Perhaps you only mean the Internet and social media? Or the preoccupation with third party entertainment trough a network and computers. Well without them we would not have known about the ideas of Stephen Hawking who now can only really communicate through computer technology. Likewise computer technology enables us to learn about ISIS and other groups whose ideas we may not embrace. The fact is technology is not good or bad it is merely a reflection of the good and bad in ourselves. 

I make my living with computer and network technology being a cloud engineer for a magic quadrant cloud company so of course you would expect me to defend it.
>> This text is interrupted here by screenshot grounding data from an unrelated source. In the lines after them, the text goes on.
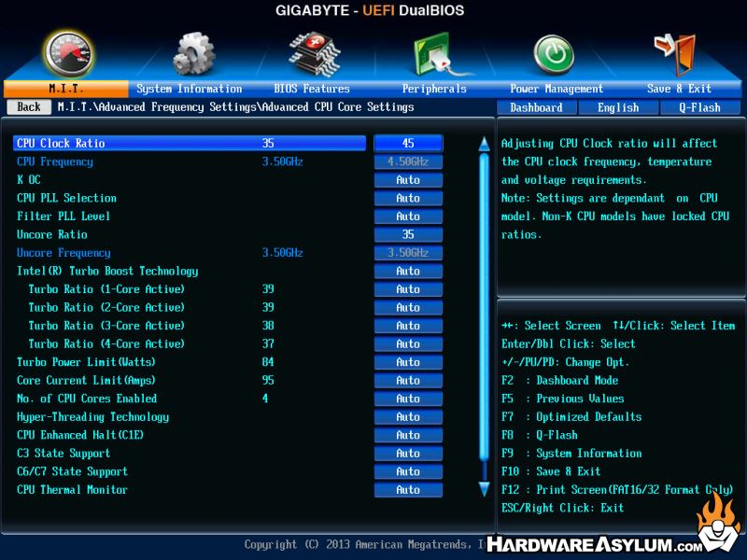The image size is (747, 560).
Task: Launch the Q-Flash utility button
Action: coord(699,107)
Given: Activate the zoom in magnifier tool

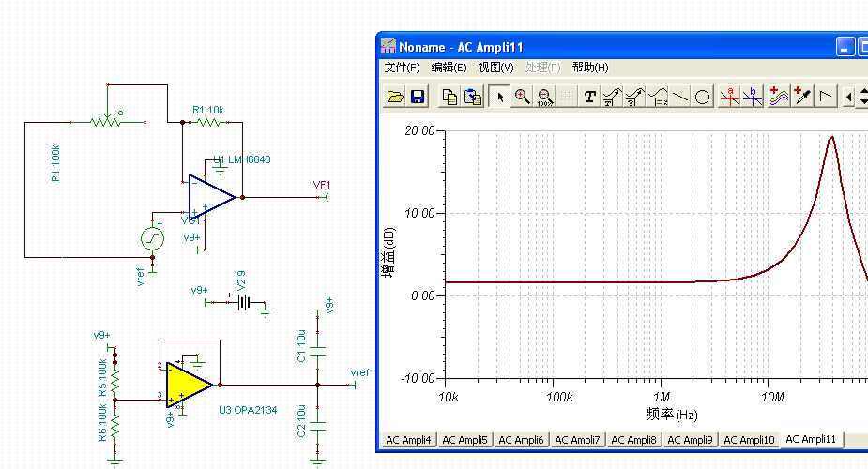Looking at the screenshot, I should coord(522,97).
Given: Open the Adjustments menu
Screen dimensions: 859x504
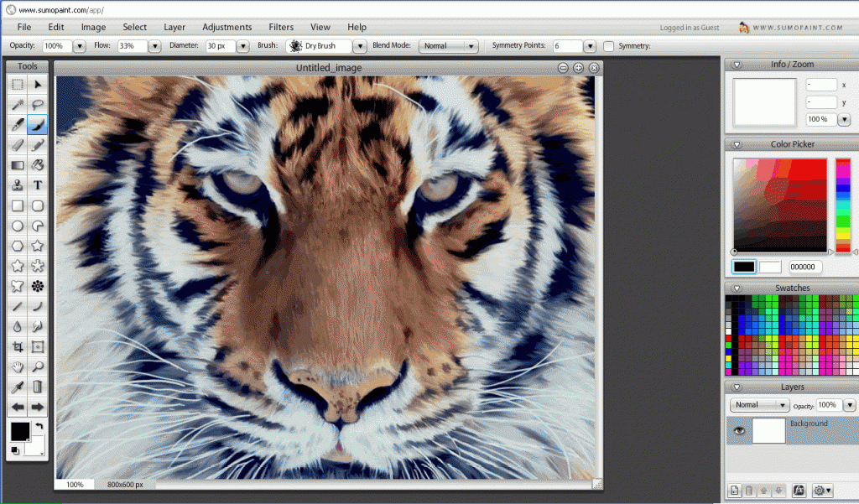Looking at the screenshot, I should coord(227,26).
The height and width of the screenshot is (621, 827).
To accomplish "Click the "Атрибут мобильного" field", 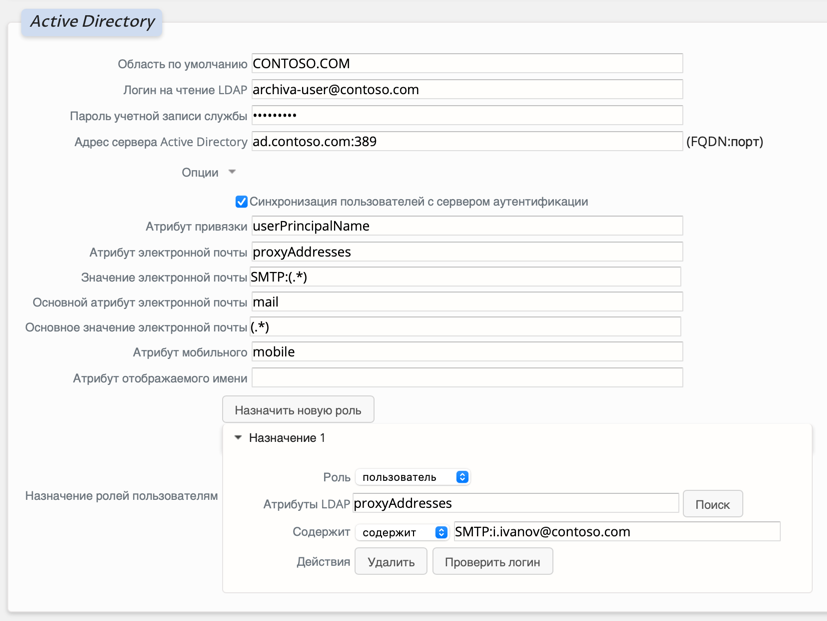I will [465, 351].
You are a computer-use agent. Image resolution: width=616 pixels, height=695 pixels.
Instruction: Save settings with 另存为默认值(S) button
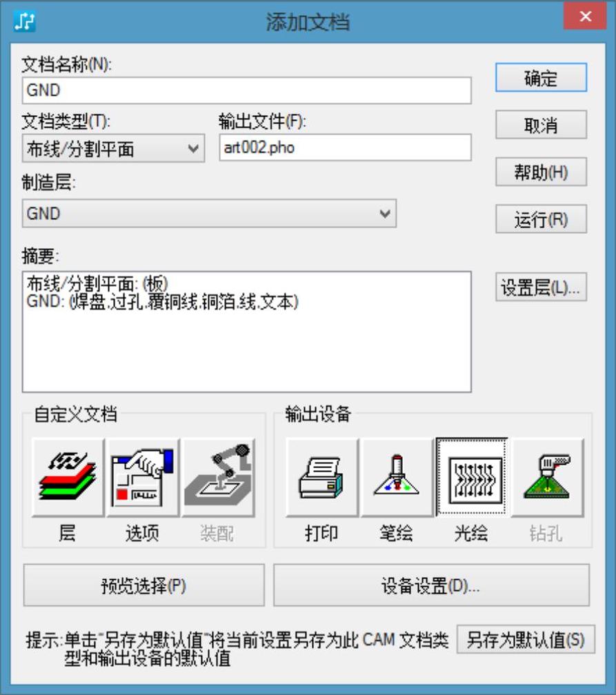point(526,640)
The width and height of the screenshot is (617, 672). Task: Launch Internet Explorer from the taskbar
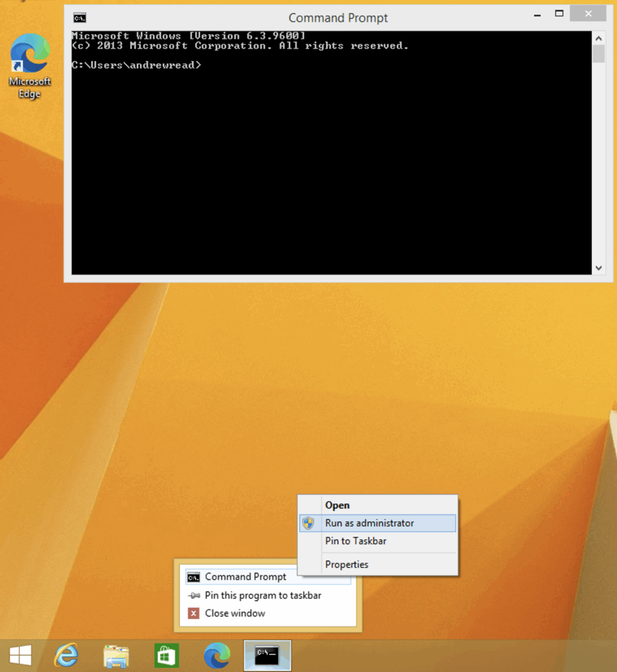[x=66, y=655]
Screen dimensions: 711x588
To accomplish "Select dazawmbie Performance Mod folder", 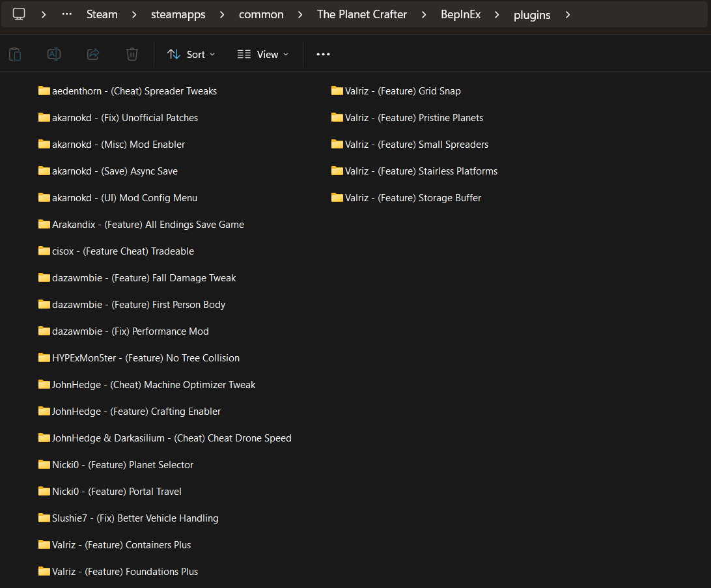I will pos(123,331).
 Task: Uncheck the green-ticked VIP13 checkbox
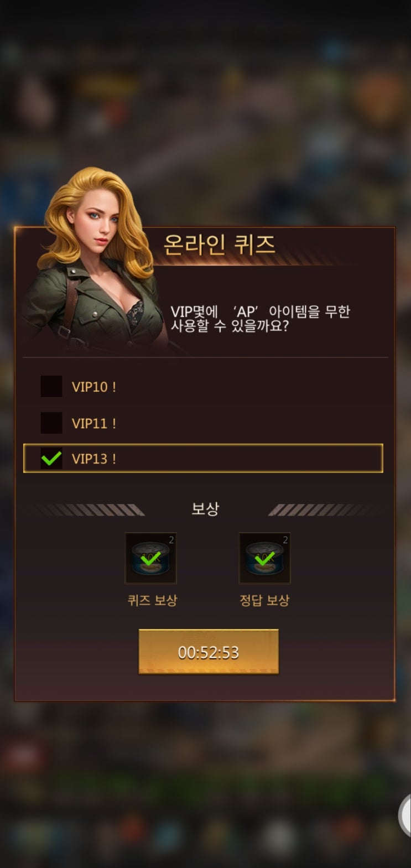[x=51, y=459]
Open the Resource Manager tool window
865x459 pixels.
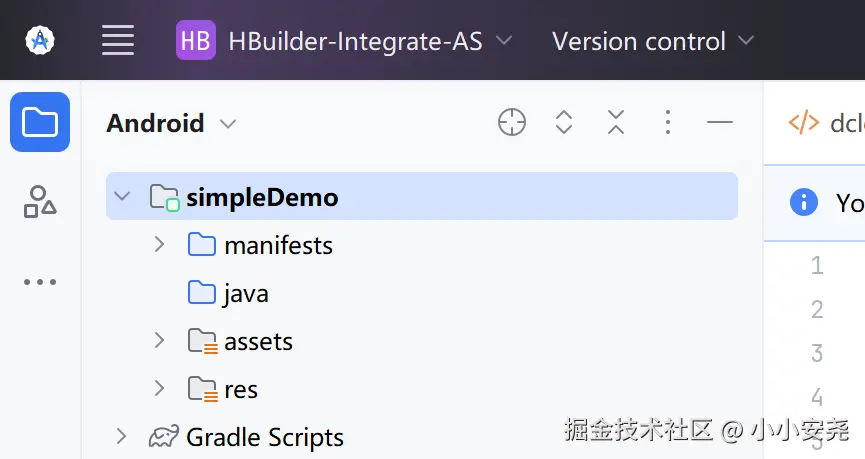[x=40, y=201]
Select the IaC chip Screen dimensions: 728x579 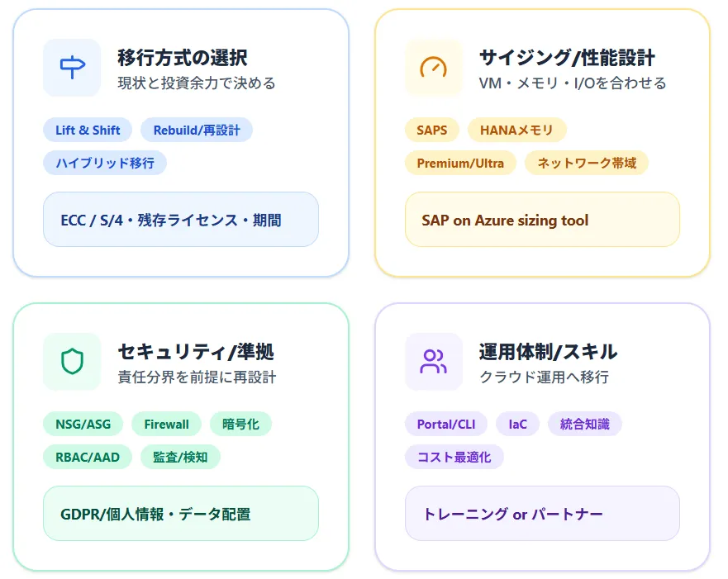pyautogui.click(x=517, y=424)
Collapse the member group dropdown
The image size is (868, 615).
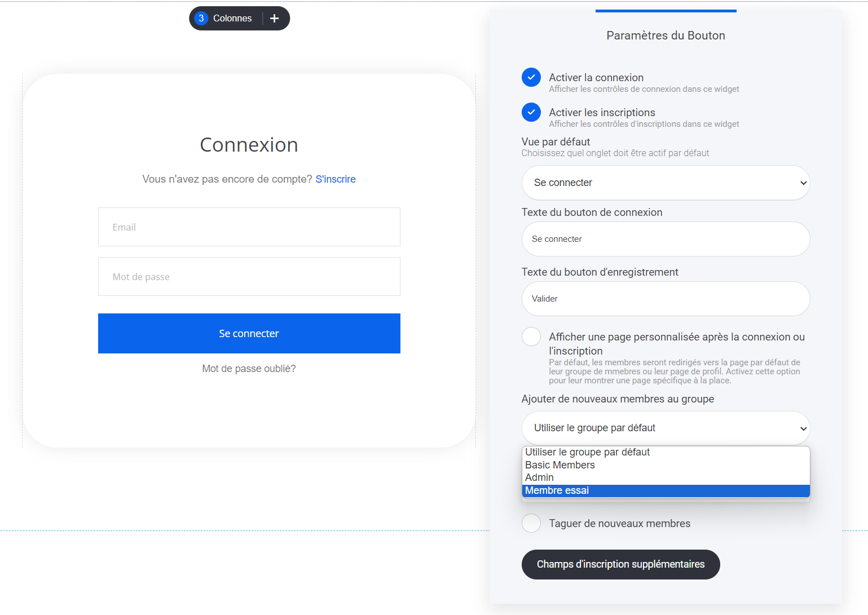tap(666, 428)
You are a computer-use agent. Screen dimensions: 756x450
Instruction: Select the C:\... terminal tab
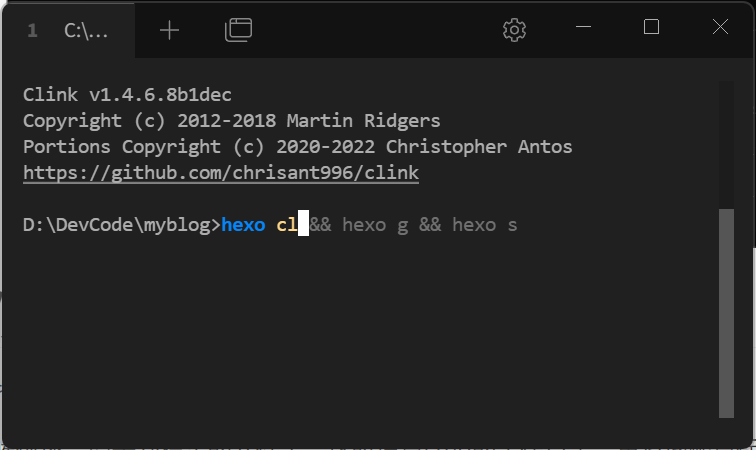coord(68,31)
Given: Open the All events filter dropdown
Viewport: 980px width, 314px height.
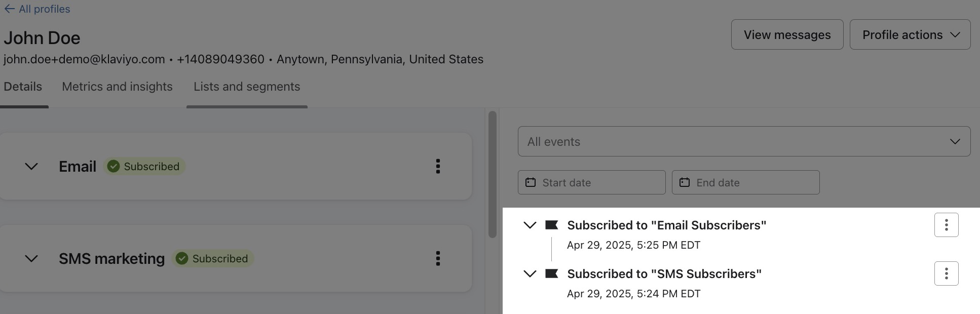Looking at the screenshot, I should pos(743,141).
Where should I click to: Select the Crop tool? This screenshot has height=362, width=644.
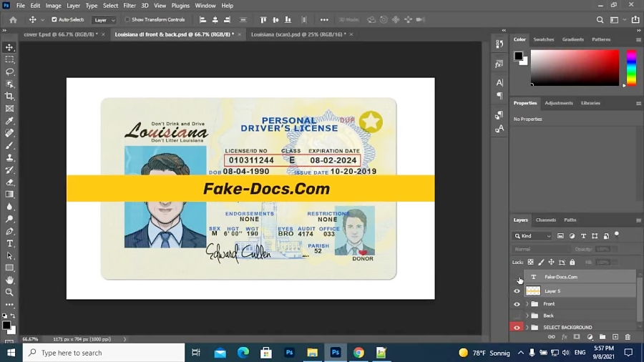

However one of my favorite places to go is Seneca Rocks in West Virginia. It is within the national quiet zone of reduced and controlled radio emissions. Cell service is limited and I camp and climb and enjoy spending time outside in nature with friends and family. I enjoy being off the grid as much as I use it otherwise. Despite being a cloud engineer I am off the grid for a weekend or more at least every month. I get off on Earth porn.

It is really not about technology but about our priorities. If we make it a priority to interact directly with others and contribute we advance as individuals and as a society.


----------



## Duguesclin (Jan 18, 2014)

My grandpa was diagnosed with leukemia almost 50 years ago and lasted barely 2 months. My son was diagnosed with it 5 years ago and is still alive.

When my grandma was a little girl, she did not eat every day but worked everyday. My mom did not suffer hunger but had to work in the fields starting at 5 years old, like cleaning beet fields by hand before going to school. I starting working in the fields at 11 years old using a 50HP tractor and a plow. Now my kids ride for fun in the 200HP tractor when they visit my farmer cousins.

We are far better off with technology, no question.


----------



## john117 (May 20, 2013)

I have spent three decades in high tech, including 16 as a user experience designer. Let's say I live and breathe high tech. I have more krap on my desk than a Best Buy...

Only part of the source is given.